Many pages talk about uncertainty principle stating that the precision at which we can measure time duration of signal cannot unlimitedly grow without affecting precision on bandwidth.
Many other pages talk about the lower bound on time duration and bandwidth product themselves, not uncertainties about them.
What's exactly the link between them?

Furthermore, does the uncertainty principle forbid signal with unlimited time and bandwidth? I am talking about effective duration and effective bandwidth.

 

[NFuller]

It may be useful to look at two extreme examples.

First consider a simple sin wave. The wave extends through all space so there is no locality. The Fourier transform of a sin wave is a delta function, so we have exactly one frequency and hence exactly one value of momentum.

On the other hand, if we started with a delta function, then we have a particle localized at a single point. The Fourier transform of a delta function is a sin wave, so we have an infinite spread of frequencies and hence an infinite spread of momentum values.

 

[bznm]

It may be useful to look at two extreme examples.

First consider a simple sin wave. The wave extends through all space so there is no locality. The Fourier transform of a sin wave is a delta function, so we have exactly one frequency and hence exactly one value of momentum.

On the other hand, if we started with a delta function, then we have a particle localized at a single point.

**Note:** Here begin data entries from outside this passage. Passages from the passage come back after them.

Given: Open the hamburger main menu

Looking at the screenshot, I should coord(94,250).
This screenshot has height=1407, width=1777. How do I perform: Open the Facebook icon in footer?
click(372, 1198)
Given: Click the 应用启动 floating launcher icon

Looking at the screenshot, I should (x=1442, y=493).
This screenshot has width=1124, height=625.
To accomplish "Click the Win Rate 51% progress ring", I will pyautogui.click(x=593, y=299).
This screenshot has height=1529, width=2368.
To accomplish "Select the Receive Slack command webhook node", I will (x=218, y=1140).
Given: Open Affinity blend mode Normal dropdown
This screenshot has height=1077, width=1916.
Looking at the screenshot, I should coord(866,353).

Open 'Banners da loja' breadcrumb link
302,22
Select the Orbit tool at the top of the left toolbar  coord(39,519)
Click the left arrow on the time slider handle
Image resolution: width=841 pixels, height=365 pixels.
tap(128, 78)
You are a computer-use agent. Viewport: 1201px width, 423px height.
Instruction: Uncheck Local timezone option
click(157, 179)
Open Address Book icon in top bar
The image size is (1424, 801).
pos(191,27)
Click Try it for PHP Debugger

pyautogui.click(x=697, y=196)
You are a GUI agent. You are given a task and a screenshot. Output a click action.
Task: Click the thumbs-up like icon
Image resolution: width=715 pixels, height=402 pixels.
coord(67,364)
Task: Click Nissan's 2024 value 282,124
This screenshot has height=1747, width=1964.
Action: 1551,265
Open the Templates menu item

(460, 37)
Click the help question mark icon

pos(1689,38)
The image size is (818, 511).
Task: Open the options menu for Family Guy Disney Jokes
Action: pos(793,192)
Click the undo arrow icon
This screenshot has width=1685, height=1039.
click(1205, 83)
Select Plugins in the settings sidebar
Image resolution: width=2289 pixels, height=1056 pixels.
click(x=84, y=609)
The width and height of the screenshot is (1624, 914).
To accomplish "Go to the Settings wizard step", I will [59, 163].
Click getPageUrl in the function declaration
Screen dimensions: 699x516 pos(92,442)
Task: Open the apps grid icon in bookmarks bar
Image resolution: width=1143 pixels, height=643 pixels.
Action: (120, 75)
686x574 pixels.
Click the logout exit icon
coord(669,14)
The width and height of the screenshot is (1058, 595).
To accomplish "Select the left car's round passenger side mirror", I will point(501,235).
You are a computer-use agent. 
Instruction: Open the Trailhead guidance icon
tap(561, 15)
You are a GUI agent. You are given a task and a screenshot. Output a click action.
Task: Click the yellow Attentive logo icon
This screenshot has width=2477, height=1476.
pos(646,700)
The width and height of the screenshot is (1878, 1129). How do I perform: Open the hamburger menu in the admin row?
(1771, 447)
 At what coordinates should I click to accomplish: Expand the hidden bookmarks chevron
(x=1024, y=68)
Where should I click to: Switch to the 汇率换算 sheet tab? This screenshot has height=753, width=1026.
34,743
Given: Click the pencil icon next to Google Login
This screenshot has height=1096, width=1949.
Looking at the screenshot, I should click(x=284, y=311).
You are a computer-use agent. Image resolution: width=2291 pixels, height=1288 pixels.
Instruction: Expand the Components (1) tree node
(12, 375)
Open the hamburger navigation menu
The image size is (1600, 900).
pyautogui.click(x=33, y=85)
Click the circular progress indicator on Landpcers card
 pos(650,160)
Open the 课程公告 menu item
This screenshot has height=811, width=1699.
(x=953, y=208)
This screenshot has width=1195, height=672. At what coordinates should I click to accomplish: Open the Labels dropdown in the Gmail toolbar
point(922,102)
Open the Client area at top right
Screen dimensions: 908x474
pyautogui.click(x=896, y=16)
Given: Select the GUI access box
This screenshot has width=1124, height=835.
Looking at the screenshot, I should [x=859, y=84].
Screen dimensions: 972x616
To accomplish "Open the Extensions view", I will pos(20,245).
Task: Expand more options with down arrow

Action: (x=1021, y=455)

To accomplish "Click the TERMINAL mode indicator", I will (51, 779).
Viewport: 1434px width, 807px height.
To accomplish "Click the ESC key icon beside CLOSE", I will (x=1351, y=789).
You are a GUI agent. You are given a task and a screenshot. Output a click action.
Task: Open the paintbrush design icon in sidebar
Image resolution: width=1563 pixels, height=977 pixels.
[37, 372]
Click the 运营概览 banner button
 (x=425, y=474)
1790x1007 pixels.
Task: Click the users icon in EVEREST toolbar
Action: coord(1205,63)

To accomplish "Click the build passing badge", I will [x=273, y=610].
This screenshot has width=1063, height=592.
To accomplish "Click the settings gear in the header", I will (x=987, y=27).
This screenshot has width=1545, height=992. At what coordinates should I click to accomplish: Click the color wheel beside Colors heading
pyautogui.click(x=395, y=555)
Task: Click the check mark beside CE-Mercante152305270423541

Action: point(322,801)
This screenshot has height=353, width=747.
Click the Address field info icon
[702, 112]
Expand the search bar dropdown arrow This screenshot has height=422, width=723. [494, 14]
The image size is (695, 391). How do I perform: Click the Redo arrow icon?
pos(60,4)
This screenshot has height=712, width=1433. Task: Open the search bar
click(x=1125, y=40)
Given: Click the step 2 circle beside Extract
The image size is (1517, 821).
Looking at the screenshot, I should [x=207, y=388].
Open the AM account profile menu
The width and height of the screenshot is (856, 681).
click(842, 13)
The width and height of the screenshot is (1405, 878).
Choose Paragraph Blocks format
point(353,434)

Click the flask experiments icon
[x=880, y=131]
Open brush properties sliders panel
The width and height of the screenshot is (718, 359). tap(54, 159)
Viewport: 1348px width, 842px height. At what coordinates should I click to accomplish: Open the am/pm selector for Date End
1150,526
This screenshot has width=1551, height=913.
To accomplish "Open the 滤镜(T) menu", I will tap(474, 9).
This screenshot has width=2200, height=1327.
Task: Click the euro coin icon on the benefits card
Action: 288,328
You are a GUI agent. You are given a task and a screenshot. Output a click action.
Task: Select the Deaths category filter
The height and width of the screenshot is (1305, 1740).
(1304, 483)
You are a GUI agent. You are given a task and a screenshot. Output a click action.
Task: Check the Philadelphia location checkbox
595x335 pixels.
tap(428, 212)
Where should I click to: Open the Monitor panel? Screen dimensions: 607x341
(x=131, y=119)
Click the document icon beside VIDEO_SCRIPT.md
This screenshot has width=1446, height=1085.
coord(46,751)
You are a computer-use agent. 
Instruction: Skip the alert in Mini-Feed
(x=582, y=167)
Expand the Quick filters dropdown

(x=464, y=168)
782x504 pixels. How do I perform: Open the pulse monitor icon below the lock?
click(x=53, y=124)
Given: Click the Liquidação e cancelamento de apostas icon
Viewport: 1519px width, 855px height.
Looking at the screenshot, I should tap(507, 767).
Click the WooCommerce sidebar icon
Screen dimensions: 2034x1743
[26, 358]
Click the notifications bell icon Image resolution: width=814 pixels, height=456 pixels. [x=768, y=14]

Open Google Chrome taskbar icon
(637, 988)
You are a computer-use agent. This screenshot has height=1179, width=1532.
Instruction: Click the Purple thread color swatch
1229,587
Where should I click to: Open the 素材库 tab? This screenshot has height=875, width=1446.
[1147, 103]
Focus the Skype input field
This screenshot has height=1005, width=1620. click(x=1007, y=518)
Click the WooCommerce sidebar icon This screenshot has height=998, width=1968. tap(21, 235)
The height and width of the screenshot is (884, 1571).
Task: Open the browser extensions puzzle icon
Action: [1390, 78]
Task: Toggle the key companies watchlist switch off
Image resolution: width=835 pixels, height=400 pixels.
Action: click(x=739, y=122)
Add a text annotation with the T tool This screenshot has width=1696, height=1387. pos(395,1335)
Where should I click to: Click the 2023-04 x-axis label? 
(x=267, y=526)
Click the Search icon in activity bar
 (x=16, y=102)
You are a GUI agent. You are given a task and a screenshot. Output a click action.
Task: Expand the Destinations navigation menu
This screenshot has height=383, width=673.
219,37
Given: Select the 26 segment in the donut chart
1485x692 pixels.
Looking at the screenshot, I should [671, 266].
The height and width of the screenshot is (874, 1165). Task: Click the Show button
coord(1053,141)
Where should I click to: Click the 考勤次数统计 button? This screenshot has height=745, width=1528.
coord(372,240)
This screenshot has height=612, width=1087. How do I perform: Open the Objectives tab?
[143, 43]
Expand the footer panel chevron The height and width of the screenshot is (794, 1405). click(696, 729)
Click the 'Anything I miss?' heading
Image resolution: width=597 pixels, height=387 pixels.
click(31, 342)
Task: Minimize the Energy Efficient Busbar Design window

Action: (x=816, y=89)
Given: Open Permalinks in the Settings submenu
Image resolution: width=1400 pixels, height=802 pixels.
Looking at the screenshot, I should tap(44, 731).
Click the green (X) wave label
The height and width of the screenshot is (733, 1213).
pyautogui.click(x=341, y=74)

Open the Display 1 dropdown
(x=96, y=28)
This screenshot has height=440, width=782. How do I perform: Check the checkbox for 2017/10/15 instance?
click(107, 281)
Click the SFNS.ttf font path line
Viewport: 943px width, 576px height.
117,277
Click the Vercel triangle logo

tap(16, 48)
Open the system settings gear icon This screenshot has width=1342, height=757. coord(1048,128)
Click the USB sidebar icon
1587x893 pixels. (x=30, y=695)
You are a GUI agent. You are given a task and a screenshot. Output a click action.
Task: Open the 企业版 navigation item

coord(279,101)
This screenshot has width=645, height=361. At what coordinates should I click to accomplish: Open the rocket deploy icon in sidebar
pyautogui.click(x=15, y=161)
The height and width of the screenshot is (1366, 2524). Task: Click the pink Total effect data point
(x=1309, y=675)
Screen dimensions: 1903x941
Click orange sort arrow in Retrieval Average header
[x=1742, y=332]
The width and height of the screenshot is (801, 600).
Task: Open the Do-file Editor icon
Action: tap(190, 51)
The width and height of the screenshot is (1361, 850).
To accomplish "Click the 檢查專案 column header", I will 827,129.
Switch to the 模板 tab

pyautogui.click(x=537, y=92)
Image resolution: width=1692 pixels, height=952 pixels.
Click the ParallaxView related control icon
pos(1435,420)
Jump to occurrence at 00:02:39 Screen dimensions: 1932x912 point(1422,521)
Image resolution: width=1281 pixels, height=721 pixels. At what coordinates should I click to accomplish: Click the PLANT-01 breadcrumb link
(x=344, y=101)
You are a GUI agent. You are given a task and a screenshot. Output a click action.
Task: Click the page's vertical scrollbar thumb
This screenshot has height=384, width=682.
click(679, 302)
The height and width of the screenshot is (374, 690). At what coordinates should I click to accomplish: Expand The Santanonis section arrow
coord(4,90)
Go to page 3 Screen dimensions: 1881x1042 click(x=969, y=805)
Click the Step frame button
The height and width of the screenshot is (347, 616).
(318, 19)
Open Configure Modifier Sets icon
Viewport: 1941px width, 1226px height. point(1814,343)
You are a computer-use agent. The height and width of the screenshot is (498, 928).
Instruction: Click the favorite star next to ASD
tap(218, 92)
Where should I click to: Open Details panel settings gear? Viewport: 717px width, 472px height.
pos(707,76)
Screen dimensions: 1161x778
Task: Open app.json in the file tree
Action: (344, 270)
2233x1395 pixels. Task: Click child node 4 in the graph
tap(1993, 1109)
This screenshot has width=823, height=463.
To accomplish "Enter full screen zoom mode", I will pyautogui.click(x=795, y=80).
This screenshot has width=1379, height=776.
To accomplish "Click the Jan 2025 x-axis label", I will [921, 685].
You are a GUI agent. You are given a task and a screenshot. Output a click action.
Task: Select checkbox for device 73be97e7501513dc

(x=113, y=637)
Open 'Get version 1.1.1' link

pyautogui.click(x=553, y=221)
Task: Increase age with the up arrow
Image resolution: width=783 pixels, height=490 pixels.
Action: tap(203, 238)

The Fourier transform of a delta function is a sin wave, so we have an infinite spread of frequencies and hence an infinite spread of momentum values.

thanks! however this example only justifies that one spread or the other has to be non infinite...
in particular I'd like to have a somehow intuitive explanation of the fact that uncertainty principle gives a lower bound and not an upper bound..

 

[NFuller]

The point of these examples is to show that when one value is exactly known as a delta function, the other value consists of an infinite spread of values.

I'd like to have a somehow intuitive explanation of the fact that uncertainty principle gives a lower bound and not an upper bound..

You are always allowed to have as large of an uncertainty as you want, just use less accurate equipment. There is no physical justification to have an upper-bound on the uncertainty of any measurement. What is surprising is that a lower bound exists and no matter how good your measurement device is, you can never exactly measure position and momentum simultaneously. This is a purely mathematical consequence of defining the position of a particle using a wave function.

If you're looking for a simple proof of the formula, check out this page http://www.phys.ufl.edu/courses/phy4604/fall13/uncertaintyproof.pdf

 

[bznm]

The point of these examples is to show that when one value is exactly known as a delta function, the other value consists of an infinite spread of values.

You are always allowed to have as large of an uncertainty as you want, just use less accurate equipment. There is no physical justification to have an upper-bound on the uncertainty of any measurement. What is surprising is that a lower bound exists and no matter how good your measurement device is, you can never exactly measure position and momentum simultaneously. This is a purely mathematical consequence of defining the position of a particle using a wave function.

If you're looking for a simple proof of the formula, check out this page http://www.phys.ufl.edu/courses/phy4604/fall13/uncertaintyproof.pdf

why is physics implied? aren't we talking about mathematical properties of an integral transform? this is something I can't understand.
Then, I still don't get if the lower bound is on uncertainties about bandwidth, duration or if it is about the magnitude itself of this quantities.

 

[NFuller]

why is physics implied?

Because you posted this in the General physics sub-forum. Also when referencing locality in your original post, it sounds like you are referring to the position of a particle. If you are asking this from more of a signal analysis perspective, then you should post this in the mathematics sub-forums.

 

[bznm]

Because you posted this in the General physics sub-forum. Also when referencing locality in your original post, it sounds like you are referring to the position of a particle. If you are asking this from more of a signal analysis perspective, then you should post this in the mathematics sub-forums.

You're right, that was my fault.

@MODERATORS, please: could you move the question?